[Action item] Gather every line from the entries below that includes "agent".

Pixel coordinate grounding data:

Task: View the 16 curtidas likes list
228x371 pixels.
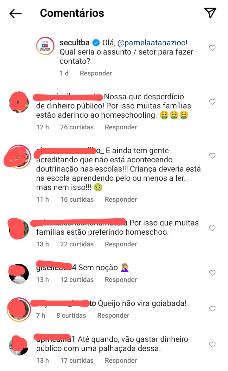Action: [x=77, y=199]
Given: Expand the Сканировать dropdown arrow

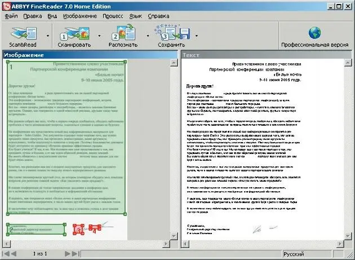Looking at the screenshot, I should click(99, 36).
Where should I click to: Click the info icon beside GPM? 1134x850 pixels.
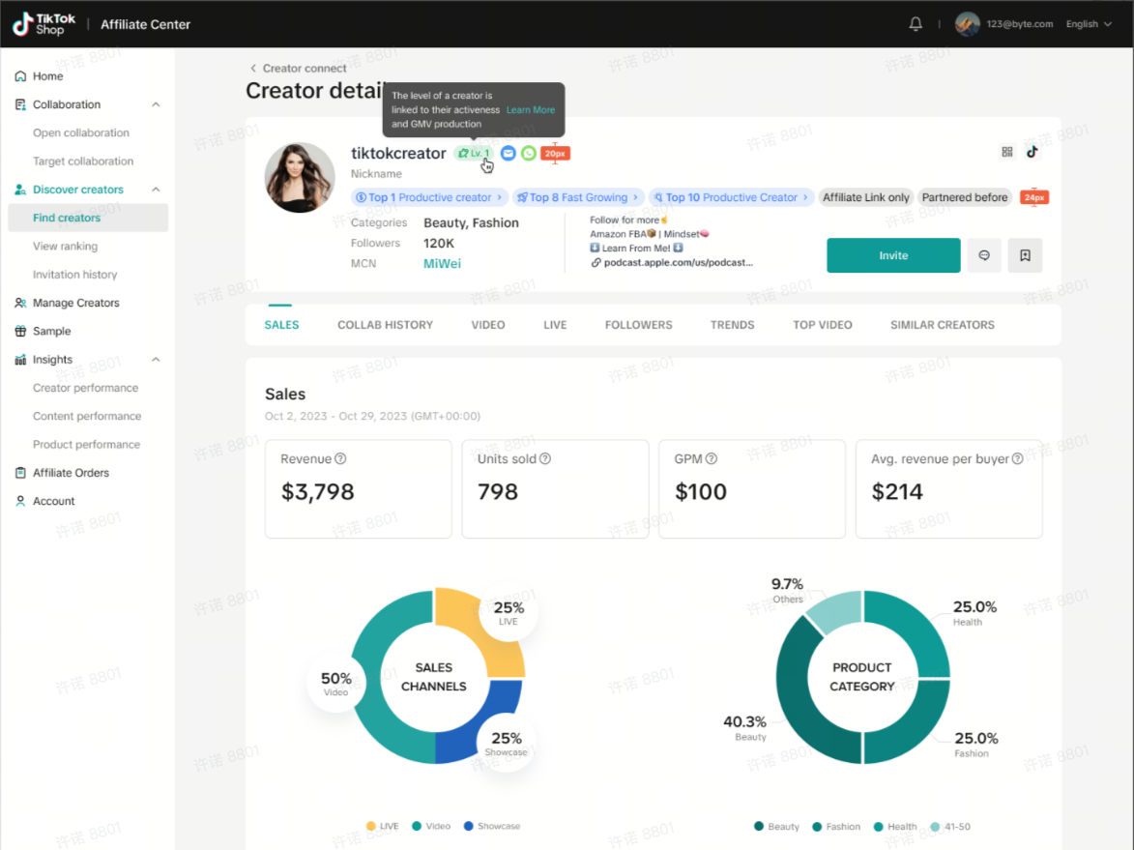pos(712,459)
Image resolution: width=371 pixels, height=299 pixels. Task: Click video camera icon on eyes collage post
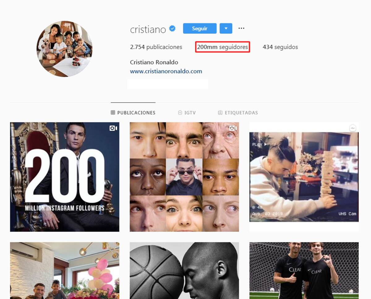click(x=233, y=128)
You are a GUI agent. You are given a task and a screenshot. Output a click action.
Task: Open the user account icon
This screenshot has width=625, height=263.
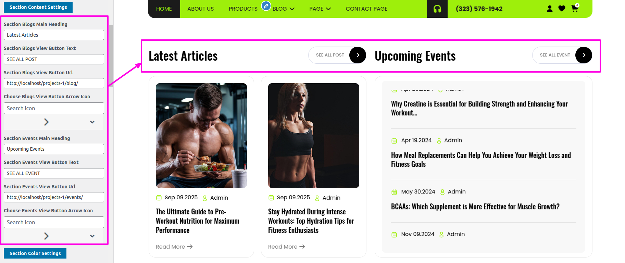[550, 9]
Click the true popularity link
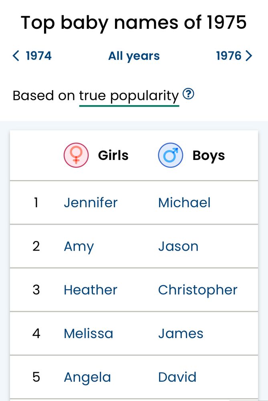The width and height of the screenshot is (268, 401). coord(129,96)
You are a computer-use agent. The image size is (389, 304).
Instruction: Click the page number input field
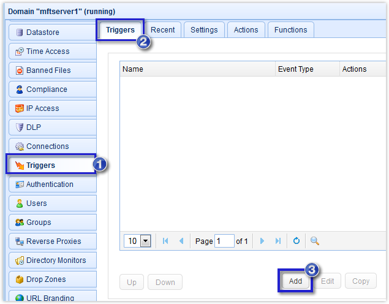click(x=224, y=241)

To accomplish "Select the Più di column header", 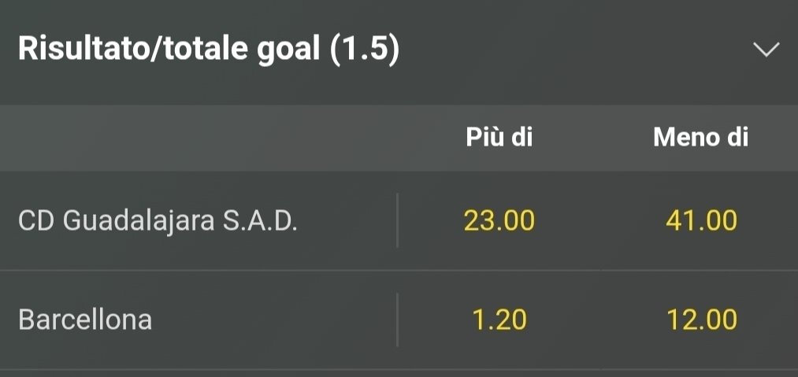I will [x=499, y=138].
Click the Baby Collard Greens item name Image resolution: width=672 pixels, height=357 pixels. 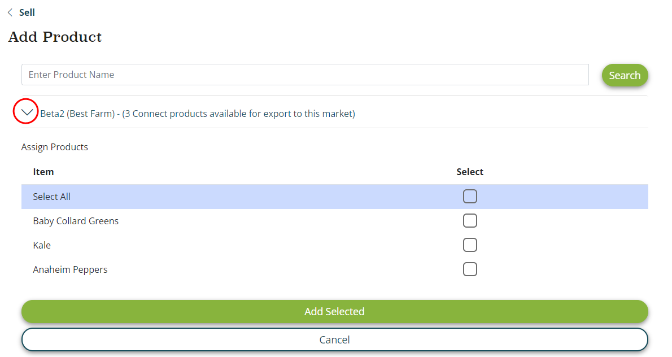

[Expected answer]
You are a GUI agent. You are given a task and a screenshot. Output a click action.
You are a computer-use agent. The image size is (389, 304).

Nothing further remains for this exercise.